What is being asked:
The line containing "The height and width of the screenshot is (446, 640)." opens the span to copy, and the last line of the records below closes it. Write out that span exactly.

# # # # #

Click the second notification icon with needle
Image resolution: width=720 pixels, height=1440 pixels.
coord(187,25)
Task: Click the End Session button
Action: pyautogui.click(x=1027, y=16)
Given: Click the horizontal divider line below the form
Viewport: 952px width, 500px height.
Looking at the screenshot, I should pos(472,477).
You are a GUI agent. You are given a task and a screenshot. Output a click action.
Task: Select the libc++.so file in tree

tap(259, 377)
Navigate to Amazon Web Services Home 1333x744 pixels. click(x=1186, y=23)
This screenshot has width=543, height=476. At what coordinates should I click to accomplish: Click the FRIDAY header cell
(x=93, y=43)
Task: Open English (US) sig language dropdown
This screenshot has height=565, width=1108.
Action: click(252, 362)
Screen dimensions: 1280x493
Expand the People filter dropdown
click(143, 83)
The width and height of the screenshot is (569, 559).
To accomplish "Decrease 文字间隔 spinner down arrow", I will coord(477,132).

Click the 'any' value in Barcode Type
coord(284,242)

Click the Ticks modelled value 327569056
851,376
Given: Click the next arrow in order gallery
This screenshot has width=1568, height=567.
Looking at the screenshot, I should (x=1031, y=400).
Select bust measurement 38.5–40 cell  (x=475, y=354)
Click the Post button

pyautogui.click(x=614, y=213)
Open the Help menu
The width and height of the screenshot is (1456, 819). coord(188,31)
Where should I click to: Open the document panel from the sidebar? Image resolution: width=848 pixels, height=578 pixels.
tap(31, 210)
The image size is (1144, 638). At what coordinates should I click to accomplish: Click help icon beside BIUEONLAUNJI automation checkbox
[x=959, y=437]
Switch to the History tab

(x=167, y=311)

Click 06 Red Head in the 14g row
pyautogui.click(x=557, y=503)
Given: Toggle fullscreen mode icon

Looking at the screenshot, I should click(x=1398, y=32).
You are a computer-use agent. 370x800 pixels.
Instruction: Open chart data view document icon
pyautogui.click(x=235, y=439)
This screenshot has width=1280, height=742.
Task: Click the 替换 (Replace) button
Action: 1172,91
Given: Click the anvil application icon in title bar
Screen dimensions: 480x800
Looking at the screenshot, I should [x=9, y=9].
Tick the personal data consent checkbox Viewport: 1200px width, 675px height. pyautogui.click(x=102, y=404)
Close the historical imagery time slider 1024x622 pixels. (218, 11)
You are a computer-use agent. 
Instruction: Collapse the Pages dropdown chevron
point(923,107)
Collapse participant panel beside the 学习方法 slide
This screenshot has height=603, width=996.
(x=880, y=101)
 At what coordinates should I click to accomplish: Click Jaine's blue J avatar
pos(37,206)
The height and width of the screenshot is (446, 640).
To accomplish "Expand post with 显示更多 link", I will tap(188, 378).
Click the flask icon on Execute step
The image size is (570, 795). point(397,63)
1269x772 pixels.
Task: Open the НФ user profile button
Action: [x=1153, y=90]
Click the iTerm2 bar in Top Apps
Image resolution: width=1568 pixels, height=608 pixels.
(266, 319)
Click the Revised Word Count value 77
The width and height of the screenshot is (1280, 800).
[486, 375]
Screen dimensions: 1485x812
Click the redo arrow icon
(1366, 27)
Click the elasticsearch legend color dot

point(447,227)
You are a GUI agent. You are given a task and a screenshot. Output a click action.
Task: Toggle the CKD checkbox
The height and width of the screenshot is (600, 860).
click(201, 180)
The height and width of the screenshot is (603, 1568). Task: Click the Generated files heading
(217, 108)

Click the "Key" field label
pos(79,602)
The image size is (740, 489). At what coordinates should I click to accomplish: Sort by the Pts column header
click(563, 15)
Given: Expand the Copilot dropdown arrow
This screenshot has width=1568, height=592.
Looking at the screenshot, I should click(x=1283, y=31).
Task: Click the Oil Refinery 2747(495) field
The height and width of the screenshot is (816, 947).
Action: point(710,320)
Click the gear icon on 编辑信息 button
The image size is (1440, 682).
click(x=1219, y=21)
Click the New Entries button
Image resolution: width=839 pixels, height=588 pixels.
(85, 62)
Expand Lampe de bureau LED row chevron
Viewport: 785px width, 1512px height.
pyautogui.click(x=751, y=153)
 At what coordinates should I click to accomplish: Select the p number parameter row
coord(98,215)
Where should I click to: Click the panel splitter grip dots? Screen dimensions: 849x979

# # # # #

Reply to the exercise:
The height and width of the screenshot is (446, 640).
To accomplish "Expand post with 显示更多 link", I will tap(188, 378).
Click the flask icon on Execute step
The image size is (570, 795). point(397,63)
1269x772 pixels.
Task: Open the НФ user profile button
Action: [x=1153, y=90]
Click the iTerm2 bar in Top Apps
Image resolution: width=1568 pixels, height=608 pixels.
(266, 319)
Click the Revised Word Count value 77
The width and height of the screenshot is (1280, 800).
[486, 375]
Screen dimensions: 1485x812
Click the redo arrow icon
(1366, 27)
Click the elasticsearch legend color dot

point(447,227)
You are a GUI agent. You are given a task and a screenshot. Output a click action.
Task: Toggle the CKD checkbox
The height and width of the screenshot is (600, 860).
click(201, 180)
The height and width of the screenshot is (603, 1568). Task: Click the Generated files heading
(217, 108)

Click the "Key" field label
pos(79,602)
The image size is (740, 489). At what coordinates should I click to accomplish: Sort by the Pts column header
click(563, 15)
Given: Expand the Copilot dropdown arrow
This screenshot has width=1568, height=592.
Looking at the screenshot, I should click(x=1283, y=31).
Task: Click the Oil Refinery 2747(495) field
The height and width of the screenshot is (816, 947).
Action: point(710,320)
Click the gear icon on 编辑信息 button
The image size is (1440, 682).
click(x=1219, y=21)
Click the New Entries button
Image resolution: width=839 pixels, height=588 pixels.
(85, 62)
Expand Lampe de bureau LED row chevron
Viewport: 785px width, 1512px height.
pyautogui.click(x=751, y=153)
 At what coordinates should I click to accomplish: Select the p number parameter row
coord(98,215)
Where should I click to: Click the panel splitter grip dots? Screen dimensions: 849x979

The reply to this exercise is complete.